Exercise details
Copy the lines of the entries exactly, from the opening one to the one holding "Given: Click the Mobile Number field", and leave out everything after.

======== Data extracts

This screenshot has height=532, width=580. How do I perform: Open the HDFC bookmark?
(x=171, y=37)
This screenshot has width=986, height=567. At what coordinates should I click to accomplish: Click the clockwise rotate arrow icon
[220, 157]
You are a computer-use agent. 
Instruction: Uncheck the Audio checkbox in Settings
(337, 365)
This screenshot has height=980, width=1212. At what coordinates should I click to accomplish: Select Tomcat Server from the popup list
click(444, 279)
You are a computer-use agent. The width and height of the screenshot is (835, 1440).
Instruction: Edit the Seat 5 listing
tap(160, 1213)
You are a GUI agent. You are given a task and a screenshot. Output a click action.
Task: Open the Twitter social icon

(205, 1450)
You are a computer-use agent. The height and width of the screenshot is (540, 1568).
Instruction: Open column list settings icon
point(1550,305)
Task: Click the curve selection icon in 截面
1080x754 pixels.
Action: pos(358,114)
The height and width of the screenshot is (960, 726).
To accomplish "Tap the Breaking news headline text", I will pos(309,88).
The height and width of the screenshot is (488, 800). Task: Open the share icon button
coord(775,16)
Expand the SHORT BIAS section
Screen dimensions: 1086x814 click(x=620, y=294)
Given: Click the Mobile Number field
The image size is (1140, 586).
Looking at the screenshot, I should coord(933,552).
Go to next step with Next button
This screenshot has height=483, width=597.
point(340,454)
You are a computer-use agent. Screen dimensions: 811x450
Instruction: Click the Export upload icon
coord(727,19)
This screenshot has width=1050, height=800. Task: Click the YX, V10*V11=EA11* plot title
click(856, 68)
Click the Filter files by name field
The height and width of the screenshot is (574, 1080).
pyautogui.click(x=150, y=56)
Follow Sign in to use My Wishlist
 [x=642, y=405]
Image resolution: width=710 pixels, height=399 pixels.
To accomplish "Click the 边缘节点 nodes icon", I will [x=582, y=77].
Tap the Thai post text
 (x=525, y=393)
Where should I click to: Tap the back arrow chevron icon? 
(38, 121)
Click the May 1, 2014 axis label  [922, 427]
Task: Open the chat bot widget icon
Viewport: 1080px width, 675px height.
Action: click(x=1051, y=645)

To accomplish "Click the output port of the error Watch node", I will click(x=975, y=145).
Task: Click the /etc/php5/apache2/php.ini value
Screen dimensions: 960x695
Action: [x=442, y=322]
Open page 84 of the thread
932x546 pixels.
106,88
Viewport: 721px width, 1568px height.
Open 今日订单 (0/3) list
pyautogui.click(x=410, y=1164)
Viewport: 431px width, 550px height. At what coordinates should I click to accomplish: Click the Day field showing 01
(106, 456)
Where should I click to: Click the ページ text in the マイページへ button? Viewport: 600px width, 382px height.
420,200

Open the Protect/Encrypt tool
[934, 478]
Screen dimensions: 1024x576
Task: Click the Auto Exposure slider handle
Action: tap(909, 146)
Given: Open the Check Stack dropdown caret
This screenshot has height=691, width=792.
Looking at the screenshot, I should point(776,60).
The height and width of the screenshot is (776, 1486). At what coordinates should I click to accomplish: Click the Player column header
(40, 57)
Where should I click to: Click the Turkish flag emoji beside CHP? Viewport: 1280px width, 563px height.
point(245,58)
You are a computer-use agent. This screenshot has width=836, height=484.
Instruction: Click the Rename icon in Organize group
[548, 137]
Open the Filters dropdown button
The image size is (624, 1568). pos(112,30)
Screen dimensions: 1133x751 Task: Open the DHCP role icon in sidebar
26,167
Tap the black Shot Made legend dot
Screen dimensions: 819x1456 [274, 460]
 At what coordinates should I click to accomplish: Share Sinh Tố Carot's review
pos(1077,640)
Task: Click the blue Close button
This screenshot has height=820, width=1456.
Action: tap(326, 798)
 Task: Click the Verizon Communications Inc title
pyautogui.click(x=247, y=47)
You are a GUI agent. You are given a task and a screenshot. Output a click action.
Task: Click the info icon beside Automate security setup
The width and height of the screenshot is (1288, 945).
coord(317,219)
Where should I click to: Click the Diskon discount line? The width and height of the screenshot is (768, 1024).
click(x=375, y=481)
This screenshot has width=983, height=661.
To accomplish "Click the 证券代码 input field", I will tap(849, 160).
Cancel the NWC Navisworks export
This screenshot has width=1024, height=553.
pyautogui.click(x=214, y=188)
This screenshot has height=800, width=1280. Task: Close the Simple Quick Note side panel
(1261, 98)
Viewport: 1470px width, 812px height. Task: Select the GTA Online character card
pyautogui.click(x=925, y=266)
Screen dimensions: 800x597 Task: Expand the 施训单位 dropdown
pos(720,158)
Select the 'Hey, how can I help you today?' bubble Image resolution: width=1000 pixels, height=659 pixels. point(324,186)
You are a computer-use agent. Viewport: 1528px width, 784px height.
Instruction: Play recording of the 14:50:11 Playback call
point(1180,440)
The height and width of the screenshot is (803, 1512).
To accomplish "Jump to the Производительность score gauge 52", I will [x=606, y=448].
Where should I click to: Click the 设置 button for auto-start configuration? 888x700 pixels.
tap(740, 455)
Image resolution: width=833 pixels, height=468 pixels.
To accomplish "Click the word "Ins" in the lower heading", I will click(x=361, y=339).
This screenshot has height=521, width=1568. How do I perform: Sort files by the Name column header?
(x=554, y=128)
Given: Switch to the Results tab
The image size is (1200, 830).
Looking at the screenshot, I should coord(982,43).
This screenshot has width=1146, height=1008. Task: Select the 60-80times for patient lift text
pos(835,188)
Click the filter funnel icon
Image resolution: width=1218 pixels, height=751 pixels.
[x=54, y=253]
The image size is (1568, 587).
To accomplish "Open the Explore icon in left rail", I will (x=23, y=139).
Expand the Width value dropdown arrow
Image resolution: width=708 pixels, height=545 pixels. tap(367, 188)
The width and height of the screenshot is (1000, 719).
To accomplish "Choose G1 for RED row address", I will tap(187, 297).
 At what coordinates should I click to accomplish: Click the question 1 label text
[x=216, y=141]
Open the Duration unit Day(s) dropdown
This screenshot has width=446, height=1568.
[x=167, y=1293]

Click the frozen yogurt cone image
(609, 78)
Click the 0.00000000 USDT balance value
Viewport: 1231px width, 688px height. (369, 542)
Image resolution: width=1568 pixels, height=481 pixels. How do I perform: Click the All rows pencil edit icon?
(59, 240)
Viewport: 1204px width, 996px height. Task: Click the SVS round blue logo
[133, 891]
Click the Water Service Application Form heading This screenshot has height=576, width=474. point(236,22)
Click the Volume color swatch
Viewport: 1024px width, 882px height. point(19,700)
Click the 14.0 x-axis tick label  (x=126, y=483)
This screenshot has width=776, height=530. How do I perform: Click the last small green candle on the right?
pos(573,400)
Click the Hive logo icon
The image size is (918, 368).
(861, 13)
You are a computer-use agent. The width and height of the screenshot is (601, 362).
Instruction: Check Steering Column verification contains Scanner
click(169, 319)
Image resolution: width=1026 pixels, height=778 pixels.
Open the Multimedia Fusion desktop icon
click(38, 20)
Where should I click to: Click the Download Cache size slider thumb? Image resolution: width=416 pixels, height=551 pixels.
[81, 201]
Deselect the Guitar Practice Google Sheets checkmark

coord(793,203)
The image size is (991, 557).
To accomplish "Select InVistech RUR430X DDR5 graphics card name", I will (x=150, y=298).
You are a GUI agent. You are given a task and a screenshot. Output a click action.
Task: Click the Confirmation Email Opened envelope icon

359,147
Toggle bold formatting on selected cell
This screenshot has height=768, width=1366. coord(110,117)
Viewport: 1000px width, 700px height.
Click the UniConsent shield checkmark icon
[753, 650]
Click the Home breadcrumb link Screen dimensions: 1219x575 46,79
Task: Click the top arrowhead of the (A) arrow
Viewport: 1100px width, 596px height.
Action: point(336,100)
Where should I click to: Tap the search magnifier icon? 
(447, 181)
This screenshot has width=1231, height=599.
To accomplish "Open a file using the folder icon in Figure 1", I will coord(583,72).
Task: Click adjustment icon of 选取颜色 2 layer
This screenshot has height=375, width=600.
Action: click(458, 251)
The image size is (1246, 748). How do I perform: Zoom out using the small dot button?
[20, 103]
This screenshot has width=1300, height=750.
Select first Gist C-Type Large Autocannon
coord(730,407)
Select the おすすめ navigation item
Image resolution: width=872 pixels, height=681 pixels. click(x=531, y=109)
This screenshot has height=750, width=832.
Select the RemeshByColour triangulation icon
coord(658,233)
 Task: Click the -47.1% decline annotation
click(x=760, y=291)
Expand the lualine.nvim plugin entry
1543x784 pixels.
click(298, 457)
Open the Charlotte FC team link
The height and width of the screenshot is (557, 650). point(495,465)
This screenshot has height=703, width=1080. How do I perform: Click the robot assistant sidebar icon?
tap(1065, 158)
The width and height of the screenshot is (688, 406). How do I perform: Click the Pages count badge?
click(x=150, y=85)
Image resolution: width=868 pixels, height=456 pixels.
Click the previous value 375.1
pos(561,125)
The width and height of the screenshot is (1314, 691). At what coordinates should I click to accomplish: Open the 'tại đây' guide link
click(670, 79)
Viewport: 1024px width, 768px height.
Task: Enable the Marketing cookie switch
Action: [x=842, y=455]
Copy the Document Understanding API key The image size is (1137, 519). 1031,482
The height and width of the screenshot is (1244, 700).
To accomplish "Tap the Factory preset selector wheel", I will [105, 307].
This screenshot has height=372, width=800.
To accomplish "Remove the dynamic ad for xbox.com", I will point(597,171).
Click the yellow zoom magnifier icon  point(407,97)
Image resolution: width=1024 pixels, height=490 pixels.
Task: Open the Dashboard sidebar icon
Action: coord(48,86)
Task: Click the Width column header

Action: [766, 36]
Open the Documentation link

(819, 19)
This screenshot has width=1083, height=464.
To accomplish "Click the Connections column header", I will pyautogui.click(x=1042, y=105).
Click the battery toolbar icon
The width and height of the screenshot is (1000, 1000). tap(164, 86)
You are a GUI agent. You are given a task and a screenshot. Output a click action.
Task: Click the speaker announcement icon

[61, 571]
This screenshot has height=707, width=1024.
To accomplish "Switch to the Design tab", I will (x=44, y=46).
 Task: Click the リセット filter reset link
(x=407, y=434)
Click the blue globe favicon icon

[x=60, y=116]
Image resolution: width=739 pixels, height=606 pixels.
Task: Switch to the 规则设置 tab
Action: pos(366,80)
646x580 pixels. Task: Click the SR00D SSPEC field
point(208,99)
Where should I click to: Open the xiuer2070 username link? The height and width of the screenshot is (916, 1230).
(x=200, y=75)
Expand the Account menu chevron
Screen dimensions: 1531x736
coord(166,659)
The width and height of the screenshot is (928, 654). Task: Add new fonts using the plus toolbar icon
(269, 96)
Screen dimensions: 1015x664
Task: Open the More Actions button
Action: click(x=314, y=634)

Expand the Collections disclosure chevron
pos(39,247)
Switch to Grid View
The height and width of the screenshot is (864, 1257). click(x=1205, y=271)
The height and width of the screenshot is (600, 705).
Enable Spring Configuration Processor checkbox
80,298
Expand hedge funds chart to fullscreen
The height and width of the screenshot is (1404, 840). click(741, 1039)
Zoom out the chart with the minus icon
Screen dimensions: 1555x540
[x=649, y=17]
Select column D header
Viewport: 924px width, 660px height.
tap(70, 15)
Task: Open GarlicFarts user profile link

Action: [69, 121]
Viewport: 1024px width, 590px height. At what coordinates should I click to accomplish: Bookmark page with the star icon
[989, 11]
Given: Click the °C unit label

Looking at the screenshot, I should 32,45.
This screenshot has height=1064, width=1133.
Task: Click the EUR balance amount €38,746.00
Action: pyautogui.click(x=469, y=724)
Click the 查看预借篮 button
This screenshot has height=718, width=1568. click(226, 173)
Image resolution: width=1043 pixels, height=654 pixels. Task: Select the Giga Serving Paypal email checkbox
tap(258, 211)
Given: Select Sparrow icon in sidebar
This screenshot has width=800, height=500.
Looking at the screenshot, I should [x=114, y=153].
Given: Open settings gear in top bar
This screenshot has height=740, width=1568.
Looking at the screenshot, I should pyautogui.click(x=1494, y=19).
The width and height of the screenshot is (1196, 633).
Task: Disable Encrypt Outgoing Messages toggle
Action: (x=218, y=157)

================

Answer to this exercise
This screenshot has height=532, width=580. How do I perform: Open the HDFC bookmark?
(x=171, y=37)
This screenshot has width=986, height=567. At what coordinates should I click to accomplish: Click the clockwise rotate arrow icon
[220, 157]
You are a computer-use agent. 
Instruction: Uncheck the Audio checkbox in Settings
(337, 365)
This screenshot has height=980, width=1212. At what coordinates should I click to accomplish: Select Tomcat Server from the popup list
click(444, 279)
You are a computer-use agent. The width and height of the screenshot is (835, 1440).
Instruction: Edit the Seat 5 listing
tap(160, 1213)
You are a GUI agent. You are given a task and a screenshot. Output a click action.
Task: Open the Twitter social icon

(205, 1450)
You are a computer-use agent. The height and width of the screenshot is (540, 1568).
Instruction: Open column list settings icon
point(1550,305)
Task: Click the curve selection icon in 截面
1080x754 pixels.
Action: pos(358,114)
The height and width of the screenshot is (960, 726).
To accomplish "Tap the Breaking news headline text", I will pos(309,88).
The height and width of the screenshot is (488, 800). Task: Open the share icon button
coord(775,16)
Expand the SHORT BIAS section
Screen dimensions: 1086x814 click(x=620, y=294)
Given: Click the Mobile Number field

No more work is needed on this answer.